## AIM OF THE EXERCISE:
Scan the records below for the line with "Два тіла і передсмертна" and the line with "Politico (35, 2320)". Repeat those two lines and every line between them exactly, and nothing else.

Collected data entries

* * * * * * * * *

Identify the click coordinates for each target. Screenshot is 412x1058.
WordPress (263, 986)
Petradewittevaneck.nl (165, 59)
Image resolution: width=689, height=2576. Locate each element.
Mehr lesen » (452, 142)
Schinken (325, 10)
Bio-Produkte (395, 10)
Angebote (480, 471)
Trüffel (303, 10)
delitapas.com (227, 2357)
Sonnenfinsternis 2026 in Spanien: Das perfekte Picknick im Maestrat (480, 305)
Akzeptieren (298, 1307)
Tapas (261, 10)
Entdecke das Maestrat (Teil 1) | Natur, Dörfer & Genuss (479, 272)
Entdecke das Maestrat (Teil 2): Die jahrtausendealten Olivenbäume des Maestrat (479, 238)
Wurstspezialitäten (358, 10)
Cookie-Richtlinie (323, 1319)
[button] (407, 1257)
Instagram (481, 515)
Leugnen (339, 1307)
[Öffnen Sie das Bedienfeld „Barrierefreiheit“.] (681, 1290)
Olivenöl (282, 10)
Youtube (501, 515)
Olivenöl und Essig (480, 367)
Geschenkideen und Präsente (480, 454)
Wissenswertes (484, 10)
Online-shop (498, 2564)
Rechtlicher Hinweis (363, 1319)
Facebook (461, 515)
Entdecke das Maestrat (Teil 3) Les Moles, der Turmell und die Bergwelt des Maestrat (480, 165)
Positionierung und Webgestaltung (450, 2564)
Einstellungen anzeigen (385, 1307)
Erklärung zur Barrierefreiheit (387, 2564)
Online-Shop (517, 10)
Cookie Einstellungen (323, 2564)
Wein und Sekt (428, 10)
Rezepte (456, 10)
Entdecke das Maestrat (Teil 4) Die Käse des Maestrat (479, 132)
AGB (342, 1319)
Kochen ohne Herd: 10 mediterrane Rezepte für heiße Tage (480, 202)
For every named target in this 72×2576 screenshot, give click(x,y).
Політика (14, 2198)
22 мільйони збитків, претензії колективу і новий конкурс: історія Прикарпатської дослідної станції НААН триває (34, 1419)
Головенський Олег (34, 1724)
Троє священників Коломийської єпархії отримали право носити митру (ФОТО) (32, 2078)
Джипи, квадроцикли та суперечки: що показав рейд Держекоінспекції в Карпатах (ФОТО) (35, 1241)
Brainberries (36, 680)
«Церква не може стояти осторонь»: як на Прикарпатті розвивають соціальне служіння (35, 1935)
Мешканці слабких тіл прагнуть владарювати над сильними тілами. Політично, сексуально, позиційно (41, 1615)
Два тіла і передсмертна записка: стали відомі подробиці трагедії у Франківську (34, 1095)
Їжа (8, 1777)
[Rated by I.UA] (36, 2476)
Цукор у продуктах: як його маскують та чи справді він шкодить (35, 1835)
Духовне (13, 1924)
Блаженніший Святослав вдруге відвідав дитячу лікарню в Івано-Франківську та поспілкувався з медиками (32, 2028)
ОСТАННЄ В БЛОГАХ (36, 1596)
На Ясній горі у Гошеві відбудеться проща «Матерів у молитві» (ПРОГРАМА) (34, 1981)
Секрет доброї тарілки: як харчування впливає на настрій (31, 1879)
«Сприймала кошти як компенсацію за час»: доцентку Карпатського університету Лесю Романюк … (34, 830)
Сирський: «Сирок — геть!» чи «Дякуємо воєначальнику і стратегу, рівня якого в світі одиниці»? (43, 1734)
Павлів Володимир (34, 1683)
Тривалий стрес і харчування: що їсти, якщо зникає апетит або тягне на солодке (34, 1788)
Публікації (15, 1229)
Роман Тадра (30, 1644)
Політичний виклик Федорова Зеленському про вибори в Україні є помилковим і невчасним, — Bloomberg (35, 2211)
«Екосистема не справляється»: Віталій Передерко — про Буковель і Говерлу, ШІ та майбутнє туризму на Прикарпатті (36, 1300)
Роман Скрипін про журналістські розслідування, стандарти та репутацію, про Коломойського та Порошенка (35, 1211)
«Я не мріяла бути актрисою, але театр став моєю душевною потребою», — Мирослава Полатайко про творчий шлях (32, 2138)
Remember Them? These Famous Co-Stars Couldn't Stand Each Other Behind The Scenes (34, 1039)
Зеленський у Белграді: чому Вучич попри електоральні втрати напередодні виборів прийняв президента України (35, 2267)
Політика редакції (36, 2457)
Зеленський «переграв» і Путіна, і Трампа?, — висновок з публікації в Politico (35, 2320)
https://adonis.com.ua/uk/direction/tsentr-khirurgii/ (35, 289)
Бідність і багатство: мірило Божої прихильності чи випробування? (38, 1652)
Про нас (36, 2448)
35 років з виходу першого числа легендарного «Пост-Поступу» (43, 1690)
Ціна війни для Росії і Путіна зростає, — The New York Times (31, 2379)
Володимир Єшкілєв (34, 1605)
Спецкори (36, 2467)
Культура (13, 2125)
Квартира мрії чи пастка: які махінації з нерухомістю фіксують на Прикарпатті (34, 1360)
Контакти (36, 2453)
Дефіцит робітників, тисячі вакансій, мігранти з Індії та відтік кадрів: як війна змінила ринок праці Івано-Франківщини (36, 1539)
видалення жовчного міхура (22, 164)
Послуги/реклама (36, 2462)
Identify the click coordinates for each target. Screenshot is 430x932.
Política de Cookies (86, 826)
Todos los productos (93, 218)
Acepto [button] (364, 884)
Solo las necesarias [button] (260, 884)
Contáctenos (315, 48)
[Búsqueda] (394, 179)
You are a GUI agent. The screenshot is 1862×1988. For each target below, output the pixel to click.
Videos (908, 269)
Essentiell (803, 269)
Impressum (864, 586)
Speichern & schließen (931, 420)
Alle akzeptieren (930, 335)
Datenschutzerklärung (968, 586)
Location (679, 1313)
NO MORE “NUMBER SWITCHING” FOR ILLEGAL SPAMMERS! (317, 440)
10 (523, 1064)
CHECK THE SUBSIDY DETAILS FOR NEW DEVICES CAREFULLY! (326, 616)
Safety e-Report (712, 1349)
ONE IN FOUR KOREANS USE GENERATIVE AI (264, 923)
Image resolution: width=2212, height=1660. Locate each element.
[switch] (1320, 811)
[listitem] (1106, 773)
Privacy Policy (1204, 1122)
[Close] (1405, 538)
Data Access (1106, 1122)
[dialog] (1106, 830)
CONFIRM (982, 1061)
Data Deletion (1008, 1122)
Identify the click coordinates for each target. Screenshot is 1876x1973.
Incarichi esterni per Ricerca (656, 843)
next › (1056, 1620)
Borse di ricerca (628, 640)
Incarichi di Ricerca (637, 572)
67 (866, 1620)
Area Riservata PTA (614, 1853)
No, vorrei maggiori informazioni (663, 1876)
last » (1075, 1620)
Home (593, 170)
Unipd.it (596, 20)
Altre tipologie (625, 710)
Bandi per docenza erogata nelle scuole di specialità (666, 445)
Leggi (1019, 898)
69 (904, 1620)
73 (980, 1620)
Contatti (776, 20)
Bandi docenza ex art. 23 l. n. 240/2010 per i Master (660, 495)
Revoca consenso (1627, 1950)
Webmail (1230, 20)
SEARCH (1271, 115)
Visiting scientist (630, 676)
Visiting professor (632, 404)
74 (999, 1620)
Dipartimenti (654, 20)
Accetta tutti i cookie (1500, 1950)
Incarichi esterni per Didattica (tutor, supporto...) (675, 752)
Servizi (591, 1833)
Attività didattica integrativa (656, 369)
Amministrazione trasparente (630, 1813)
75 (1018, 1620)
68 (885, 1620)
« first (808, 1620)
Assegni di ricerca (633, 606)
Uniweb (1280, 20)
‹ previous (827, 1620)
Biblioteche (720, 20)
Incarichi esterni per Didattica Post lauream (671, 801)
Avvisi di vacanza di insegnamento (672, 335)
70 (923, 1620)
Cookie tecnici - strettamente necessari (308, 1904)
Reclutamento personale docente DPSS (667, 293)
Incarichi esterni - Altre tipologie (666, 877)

* * * * * * * * *

## WRITTEN ANSWER:
Два тіла і передсмертна записка: стали відомі подробиці трагедії у Франківську (34, 1095)
Їжа (8, 1777)
[Rated by I.UA] (36, 2476)
Цукор у продуктах: як його маскують та чи справді він шкодить (35, 1835)
Духовне (13, 1924)
Блаженніший Святослав вдруге відвідав дитячу лікарню в Івано-Франківську та поспілкувався з медиками (32, 2028)
ОСТАННЄ В БЛОГАХ (36, 1596)
На Ясній горі у Гошеві відбудеться проща «Матерів у молитві» (ПРОГРАМА) (34, 1981)
Секрет доброї тарілки: як харчування впливає на настрій (31, 1879)
«Сприймала кошти як компенсацію за час»: доцентку Карпатського університету Лесю Романюк … (34, 830)
Сирський: «Сирок — геть!» чи «Дякуємо воєначальнику і стратегу, рівня якого в світі одиниці»? (43, 1734)
Павлів Володимир (34, 1683)
Тривалий стрес і харчування: що їсти, якщо зникає апетит або тягне на солодке (34, 1788)
Публікації (15, 1229)
Роман Тадра (30, 1644)
Політичний виклик Федорова Зеленському про вибори в Україні є помилковим і невчасним, — Bloomberg (35, 2211)
«Екосистема не справляється»: Віталій Передерко — про Буковель і Говерлу, ШІ та майбутнє туризму на Прикарпатті (36, 1300)
Роман Скрипін про журналістські розслідування, стандарти та репутацію, про Коломойського та Порошенка (35, 1211)
«Я не мріяла бути актрисою, але театр став моєю душевною потребою», — Мирослава Полатайко про творчий шлях (32, 2138)
Remember Them? These Famous Co-Stars Couldn't Stand Each Other Behind The Scenes (34, 1039)
Зеленський у Белграді: чому Вучич попри електоральні втрати напередодні виборів прийняв президента України (35, 2267)
Політика редакції (36, 2457)
Зеленський «переграв» і Путіна, і Трампа?, — висновок з публікації в Politico (35, 2320)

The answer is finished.